## Start Text section
Ousted Times executive editor was too ‘pushy’ and talked about money. Oy.

by
Rachel Shukert
May 16, 2014
Jill Abramson. (Fred R. Conrad/The New York Times, via Redux)
Jill Abramson. (Fred R. Conrad/The New York Times, via Redux)

Media types and those who are interested in them know there’s only been one (non-elevator-related) story of import this week, and that is the unceremonious firing of Jill Abramson from the executive editorship of the New York Times, the first female in the paper’s storied history ever to occupy that estimable post.

The relationship between Abramson and Arthur O. Sulzberger Jr, the publisher of the Times, has long been known to be contentious, with clashes over her often brusque management style, but the first leaks (chronicled first and most thoroughly by Ken Auletta at The New Yorker) suggested that the straw that broke the camel’s back was Abramson’s discovery of, and subsequent attempt to correct, what appeared to be a significant disparity in pay between herself and her male predecessors (i.e., they were making more, if that isn’t immediately obvious). Whether this was really true is up for debate—the Times has since released a flurry of figures supporting their argument that Abramson acted in error—but Abramson found it convincing enough to hire a lawyer.
## End Text section
## Start Data listing
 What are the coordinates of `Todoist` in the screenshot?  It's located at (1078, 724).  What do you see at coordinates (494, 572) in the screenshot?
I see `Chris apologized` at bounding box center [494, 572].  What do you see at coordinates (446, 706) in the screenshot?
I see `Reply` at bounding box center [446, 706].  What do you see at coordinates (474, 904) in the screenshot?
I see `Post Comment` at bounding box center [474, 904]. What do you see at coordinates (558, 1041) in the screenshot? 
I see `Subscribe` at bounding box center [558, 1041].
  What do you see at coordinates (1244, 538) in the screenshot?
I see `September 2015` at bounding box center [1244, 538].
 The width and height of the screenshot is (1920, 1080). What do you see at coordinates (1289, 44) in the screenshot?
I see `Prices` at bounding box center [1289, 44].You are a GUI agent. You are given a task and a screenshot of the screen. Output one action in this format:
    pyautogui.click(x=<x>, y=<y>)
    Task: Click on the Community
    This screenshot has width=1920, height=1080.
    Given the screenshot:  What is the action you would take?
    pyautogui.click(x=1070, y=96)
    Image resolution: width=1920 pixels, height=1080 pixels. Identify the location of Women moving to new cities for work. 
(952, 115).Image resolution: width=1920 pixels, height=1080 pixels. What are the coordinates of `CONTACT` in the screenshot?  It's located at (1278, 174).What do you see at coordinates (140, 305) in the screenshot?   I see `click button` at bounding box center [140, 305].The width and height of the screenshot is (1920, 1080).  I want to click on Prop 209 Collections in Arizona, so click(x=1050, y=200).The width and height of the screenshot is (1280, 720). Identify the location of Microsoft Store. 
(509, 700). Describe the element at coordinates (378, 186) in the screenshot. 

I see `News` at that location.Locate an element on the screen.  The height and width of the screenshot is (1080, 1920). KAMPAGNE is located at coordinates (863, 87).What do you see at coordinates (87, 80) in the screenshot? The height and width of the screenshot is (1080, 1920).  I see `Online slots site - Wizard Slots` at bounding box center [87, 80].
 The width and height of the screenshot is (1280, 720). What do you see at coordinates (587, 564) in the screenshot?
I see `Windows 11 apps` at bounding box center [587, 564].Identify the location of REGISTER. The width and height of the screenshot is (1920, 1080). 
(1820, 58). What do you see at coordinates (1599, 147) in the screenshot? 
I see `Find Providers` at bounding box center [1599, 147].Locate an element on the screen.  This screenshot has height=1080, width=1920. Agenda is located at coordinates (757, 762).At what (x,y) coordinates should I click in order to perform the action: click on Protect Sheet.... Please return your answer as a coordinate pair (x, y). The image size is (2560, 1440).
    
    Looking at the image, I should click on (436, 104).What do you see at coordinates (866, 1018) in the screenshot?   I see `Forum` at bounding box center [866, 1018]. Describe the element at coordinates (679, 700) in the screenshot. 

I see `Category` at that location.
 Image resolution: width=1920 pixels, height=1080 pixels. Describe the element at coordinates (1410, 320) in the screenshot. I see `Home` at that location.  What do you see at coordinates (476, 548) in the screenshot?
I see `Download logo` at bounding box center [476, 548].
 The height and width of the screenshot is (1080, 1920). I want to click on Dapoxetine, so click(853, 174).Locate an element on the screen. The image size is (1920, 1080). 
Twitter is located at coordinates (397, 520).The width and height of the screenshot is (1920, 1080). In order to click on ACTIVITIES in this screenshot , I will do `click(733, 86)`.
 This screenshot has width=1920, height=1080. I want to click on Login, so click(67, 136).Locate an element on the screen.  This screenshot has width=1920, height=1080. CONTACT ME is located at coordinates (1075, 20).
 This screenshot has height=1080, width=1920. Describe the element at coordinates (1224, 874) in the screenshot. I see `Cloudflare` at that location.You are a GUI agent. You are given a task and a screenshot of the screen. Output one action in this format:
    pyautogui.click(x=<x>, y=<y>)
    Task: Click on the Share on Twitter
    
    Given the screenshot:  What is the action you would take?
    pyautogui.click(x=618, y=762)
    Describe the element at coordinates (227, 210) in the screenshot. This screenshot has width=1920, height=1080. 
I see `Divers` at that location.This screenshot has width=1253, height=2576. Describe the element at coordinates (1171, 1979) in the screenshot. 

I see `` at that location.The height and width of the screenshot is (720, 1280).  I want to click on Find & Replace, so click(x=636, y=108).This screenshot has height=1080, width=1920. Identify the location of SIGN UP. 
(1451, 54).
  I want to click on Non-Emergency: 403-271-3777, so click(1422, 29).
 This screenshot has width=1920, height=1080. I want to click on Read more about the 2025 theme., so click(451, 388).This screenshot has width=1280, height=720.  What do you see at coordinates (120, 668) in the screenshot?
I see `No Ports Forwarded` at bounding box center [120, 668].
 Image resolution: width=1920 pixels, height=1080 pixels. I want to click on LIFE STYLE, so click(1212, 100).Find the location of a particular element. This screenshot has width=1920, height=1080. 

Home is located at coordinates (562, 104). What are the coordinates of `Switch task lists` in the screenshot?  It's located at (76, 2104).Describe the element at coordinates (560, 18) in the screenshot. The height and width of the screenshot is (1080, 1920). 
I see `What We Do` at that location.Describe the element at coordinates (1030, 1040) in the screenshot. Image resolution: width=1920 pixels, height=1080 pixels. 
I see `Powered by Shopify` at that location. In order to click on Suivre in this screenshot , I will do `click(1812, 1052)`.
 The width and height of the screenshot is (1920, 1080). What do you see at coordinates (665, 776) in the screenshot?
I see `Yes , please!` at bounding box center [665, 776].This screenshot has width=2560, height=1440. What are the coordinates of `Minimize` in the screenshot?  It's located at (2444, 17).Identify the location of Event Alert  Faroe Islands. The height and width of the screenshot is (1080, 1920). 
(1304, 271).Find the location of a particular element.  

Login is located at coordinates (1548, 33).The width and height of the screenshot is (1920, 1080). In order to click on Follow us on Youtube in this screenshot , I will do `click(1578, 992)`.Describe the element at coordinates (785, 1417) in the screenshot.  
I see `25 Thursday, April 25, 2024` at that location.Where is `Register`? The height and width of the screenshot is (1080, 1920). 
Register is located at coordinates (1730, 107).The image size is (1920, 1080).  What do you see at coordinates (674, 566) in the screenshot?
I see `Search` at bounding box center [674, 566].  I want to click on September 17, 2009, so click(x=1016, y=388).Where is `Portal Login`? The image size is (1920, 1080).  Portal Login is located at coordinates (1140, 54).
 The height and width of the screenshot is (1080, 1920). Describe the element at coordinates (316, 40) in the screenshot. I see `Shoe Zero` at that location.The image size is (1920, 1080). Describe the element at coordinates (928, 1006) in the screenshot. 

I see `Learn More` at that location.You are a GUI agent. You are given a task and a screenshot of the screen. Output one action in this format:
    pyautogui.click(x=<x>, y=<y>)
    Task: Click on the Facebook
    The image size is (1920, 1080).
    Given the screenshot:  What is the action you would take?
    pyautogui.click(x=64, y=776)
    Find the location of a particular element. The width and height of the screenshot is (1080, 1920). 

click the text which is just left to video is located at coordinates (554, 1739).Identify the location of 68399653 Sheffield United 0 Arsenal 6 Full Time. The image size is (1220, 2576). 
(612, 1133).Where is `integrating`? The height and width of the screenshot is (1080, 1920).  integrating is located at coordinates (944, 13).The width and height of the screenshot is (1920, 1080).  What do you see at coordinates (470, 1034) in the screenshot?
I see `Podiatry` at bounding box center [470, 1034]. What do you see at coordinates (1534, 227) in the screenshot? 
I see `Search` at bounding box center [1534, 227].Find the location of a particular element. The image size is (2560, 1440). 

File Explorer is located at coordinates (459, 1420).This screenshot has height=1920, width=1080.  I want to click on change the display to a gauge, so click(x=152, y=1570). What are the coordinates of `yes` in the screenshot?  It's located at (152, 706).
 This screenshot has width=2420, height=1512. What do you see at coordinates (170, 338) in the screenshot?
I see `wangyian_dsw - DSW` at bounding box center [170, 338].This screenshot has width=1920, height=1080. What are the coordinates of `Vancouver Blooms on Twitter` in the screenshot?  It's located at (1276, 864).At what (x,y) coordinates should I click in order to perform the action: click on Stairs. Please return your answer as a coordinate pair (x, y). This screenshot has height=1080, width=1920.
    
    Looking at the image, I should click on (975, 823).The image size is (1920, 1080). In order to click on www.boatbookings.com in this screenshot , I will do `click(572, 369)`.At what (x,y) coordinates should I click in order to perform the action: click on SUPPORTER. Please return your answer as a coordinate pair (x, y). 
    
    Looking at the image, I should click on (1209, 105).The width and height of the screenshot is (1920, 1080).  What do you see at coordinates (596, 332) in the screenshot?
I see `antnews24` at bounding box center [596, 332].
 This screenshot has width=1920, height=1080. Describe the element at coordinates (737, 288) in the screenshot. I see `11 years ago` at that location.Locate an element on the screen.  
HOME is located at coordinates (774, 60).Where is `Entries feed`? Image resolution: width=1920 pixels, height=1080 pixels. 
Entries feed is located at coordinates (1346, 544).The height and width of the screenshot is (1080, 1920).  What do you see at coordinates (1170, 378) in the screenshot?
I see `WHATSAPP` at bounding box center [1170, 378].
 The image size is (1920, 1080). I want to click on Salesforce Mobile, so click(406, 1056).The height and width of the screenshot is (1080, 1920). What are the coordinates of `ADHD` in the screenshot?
## End Data listing
*Given request 1*
Quote the Jill Abramson article word for word, starting with "The relationship between" and going on through "hire a lawyer.".
*Given request 2*
Write the next part of the Jill Abramson article, starting after its last sentence.

*Final answer 1*
The relationship between Abramson and Arthur O. Sulzberger Jr, the publisher of the Times, has long been known to be contentious, with clashes over her often brusque management style, but the first leaks (chronicled first and most thoroughly by Ken Auletta at The New Yorker) suggested that the straw that broke the camel’s back was Abramson’s discovery of, and subsequent attempt to correct, what appeared to be a significant disparity in pay between herself and her male predecessors (i.e., they were making more, if that isn’t immediately obvious). Whether this was really true is up for debate—the Times has since released a flurry of figures supporting their argument that Abramson acted in error—but Abramson found it convincing enough to hire a lawyer.

*Final answer 2*
This, it seemed, was the unpardonable sin in the genteel universe of the Grey Lady, where everything is always supposed to be done with the greatest discretion and deliberation: She talked about money. Along with being “pushy” and “self-promoting” (in addition to a lengthy, if not always flattering, profile about Abramson published in The New Yorker, she also has a weakness for celebrity interviews and wrote a best-selling book about her dog), both anathema to what the Daily Beast calls the “WASPy corporate culture in which talk of filthy lucre was considered indecorous” fostered by Sulzberger’s “aristocratic family forebears.”

I don’t pretend to know what’s inside the hearts and minds of the Sulzbergers. But the whole fiasco got me thinking about how typically sexist adjectives like “pushy” (“bold,” naturally, in a man) is often equally applied to Jews of both sexes. The criticisms leveled at women, are, for better or for worse, also the ones often traditionally leveled at Jews. And a Jewish woman? Forget about it. Whether there’s a sweeping anthropological statement to be made about the pervasive “feminizing” of the Jew in Western culture, I don’t know. Probably. In any case, I’m reminded of the words of the great anthropologist Bette Midler, who once talked about the worst word her haters fling at her: “You know the one, ladies. It starts with a C and ends with a T and it’s cunt.” Well, it also can start with a J and end with an H.

Rachel Shukert is the author of the memoirs Have You No Shame? and Everything Is Going To Be Great,and the novel Starstruck. She is the creator of the Netflix show The Baby-Sitters Club, and a writer on such series as GLOW and Supergirl. Her Twitter feed is @rachelshukert.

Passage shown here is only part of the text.